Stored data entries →
Content starts

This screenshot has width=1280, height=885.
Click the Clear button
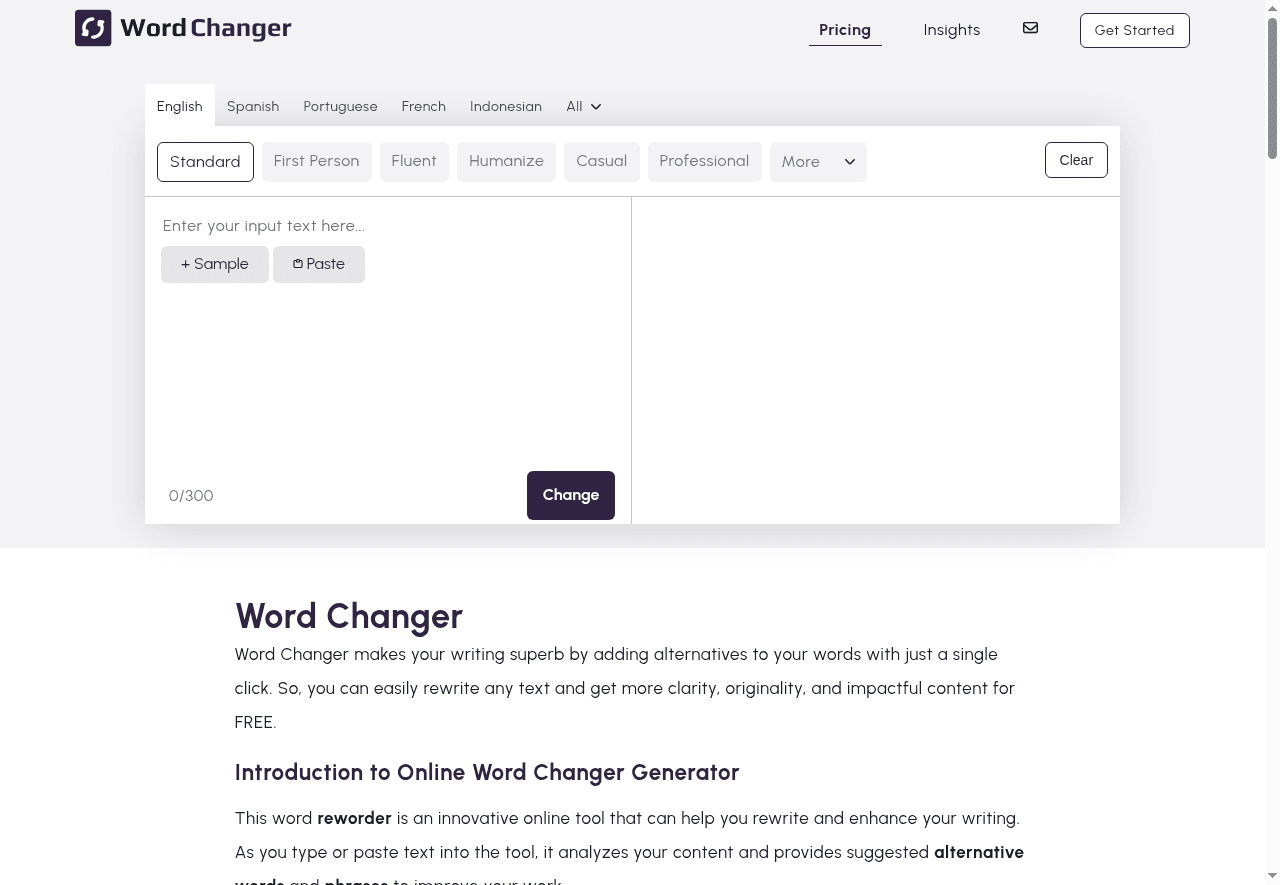click(x=1076, y=160)
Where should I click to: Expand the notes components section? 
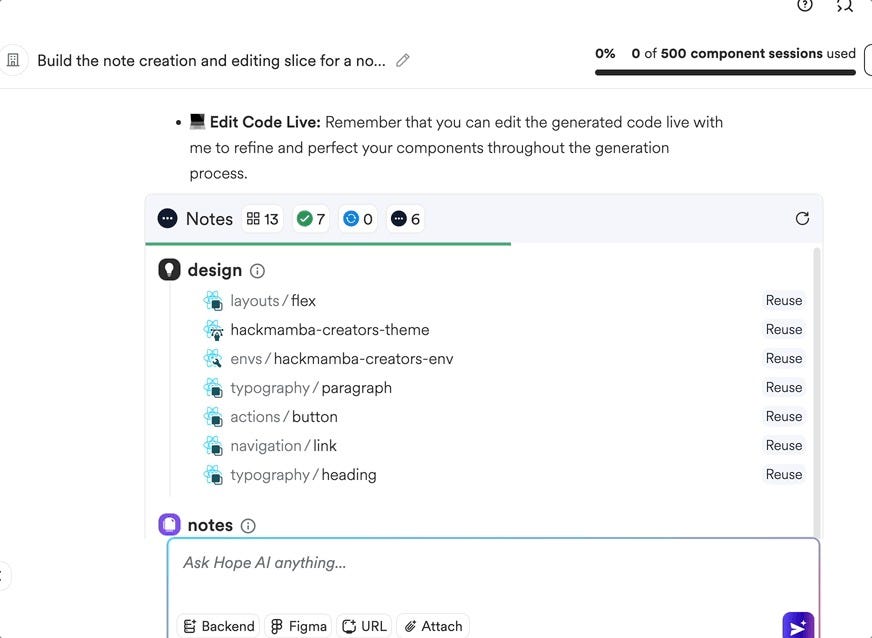pyautogui.click(x=210, y=524)
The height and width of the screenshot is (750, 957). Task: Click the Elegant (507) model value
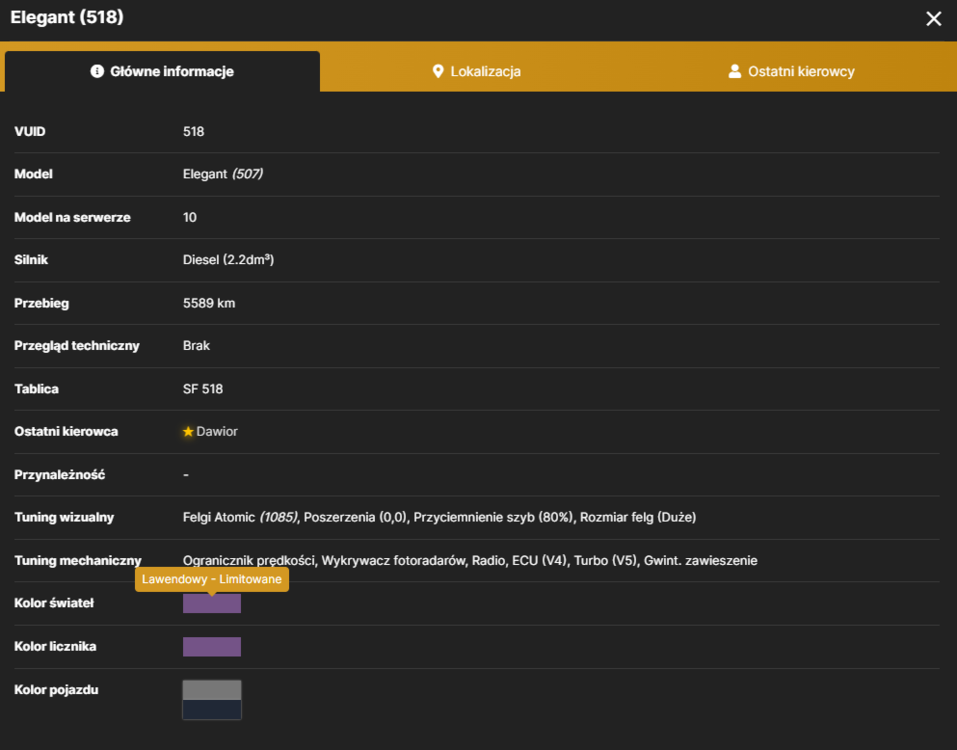pyautogui.click(x=223, y=174)
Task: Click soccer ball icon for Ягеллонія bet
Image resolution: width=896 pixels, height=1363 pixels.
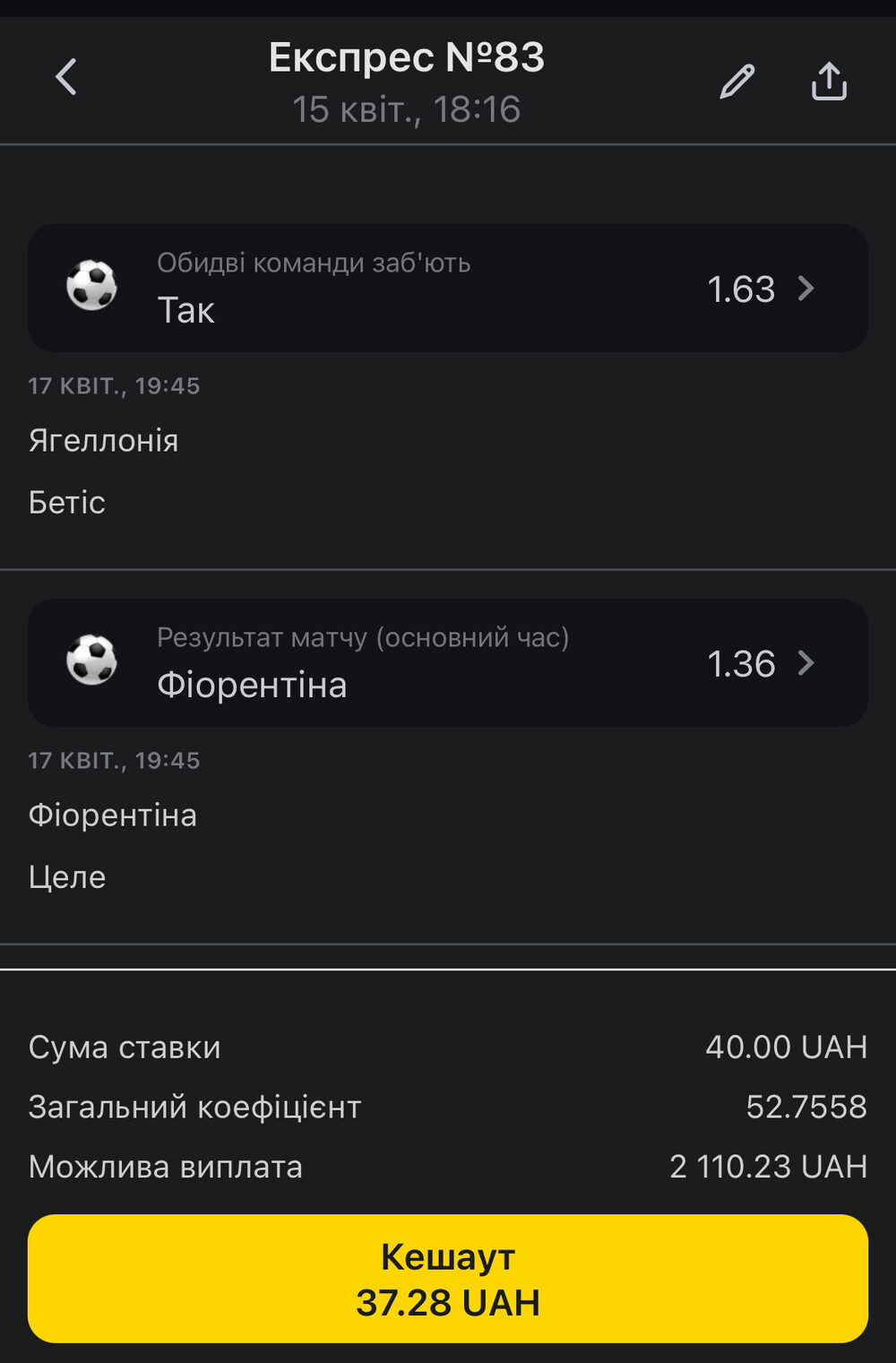Action: 91,286
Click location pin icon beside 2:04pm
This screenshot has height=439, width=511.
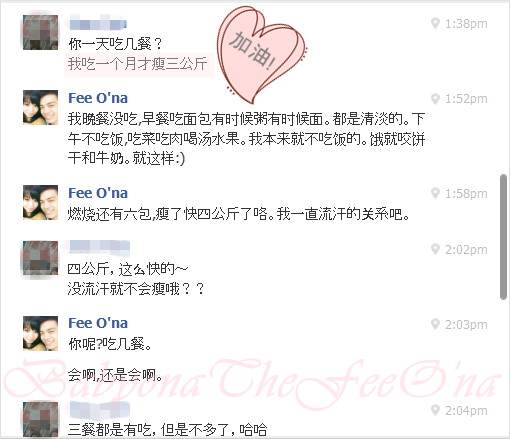coord(435,410)
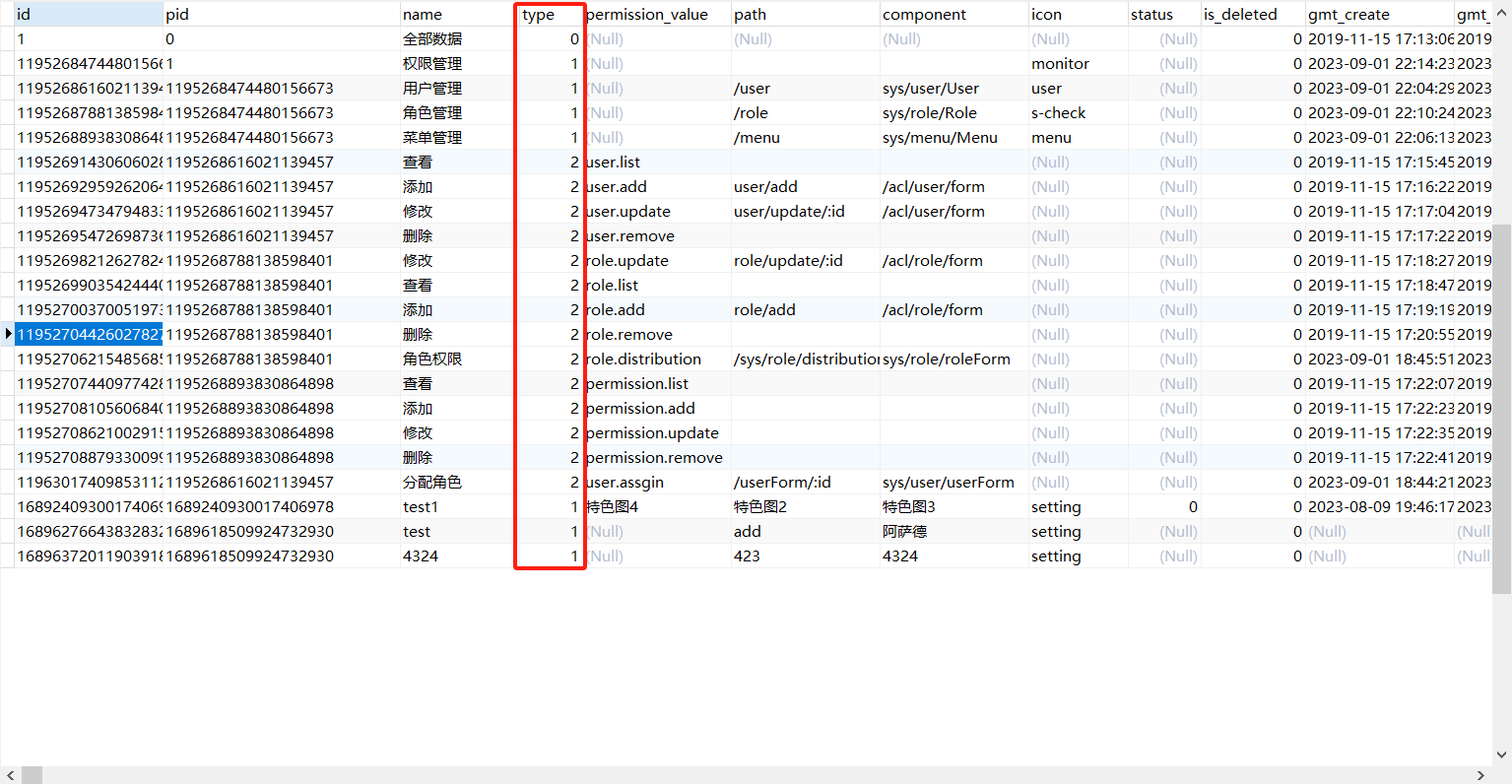The height and width of the screenshot is (784, 1512).
Task: Click the current row indicator arrow
Action: (x=9, y=334)
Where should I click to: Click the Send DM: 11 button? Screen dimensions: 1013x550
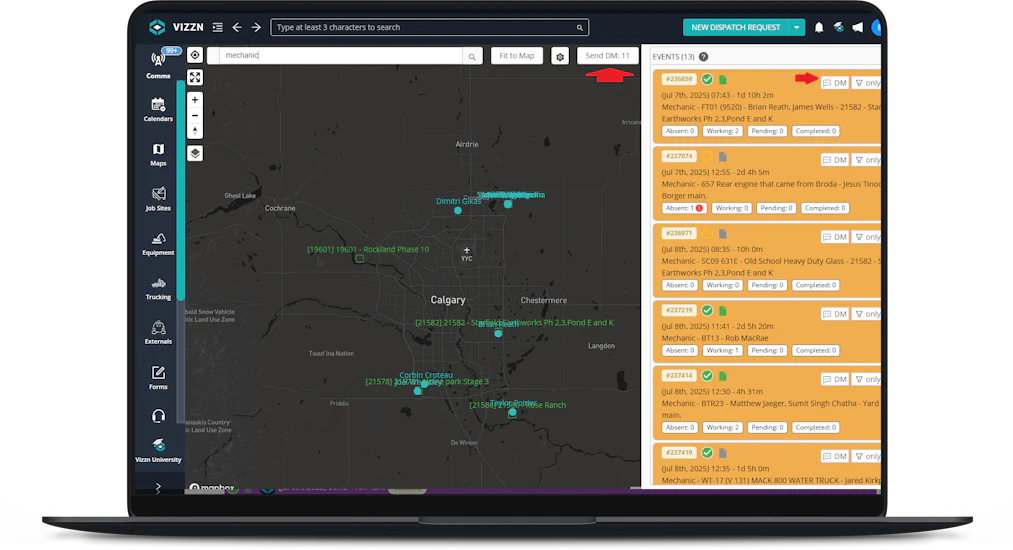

Content ends

Exercise objective →
Could you copy the lines above exactly and skip the images?

Completed exercise →
This screenshot has width=1280, height=885.
Click the Clear button
click(x=1076, y=160)
Where should I click to: Expand the notes components section? 
pyautogui.click(x=210, y=524)
The height and width of the screenshot is (750, 957). Task: Click the Elegant (507) model value
pyautogui.click(x=223, y=174)
Task: Click soccer ball icon for Ягеллонія bet
Image resolution: width=896 pixels, height=1363 pixels.
Action: 91,286
Click location pin icon beside 2:04pm
This screenshot has height=439, width=511.
coord(435,410)
The height and width of the screenshot is (784, 1512).
Task: Click the current row indicator arrow
Action: (x=9, y=334)
Where should I click to: Click the Send DM: 11 button? Screen dimensions: 1013x550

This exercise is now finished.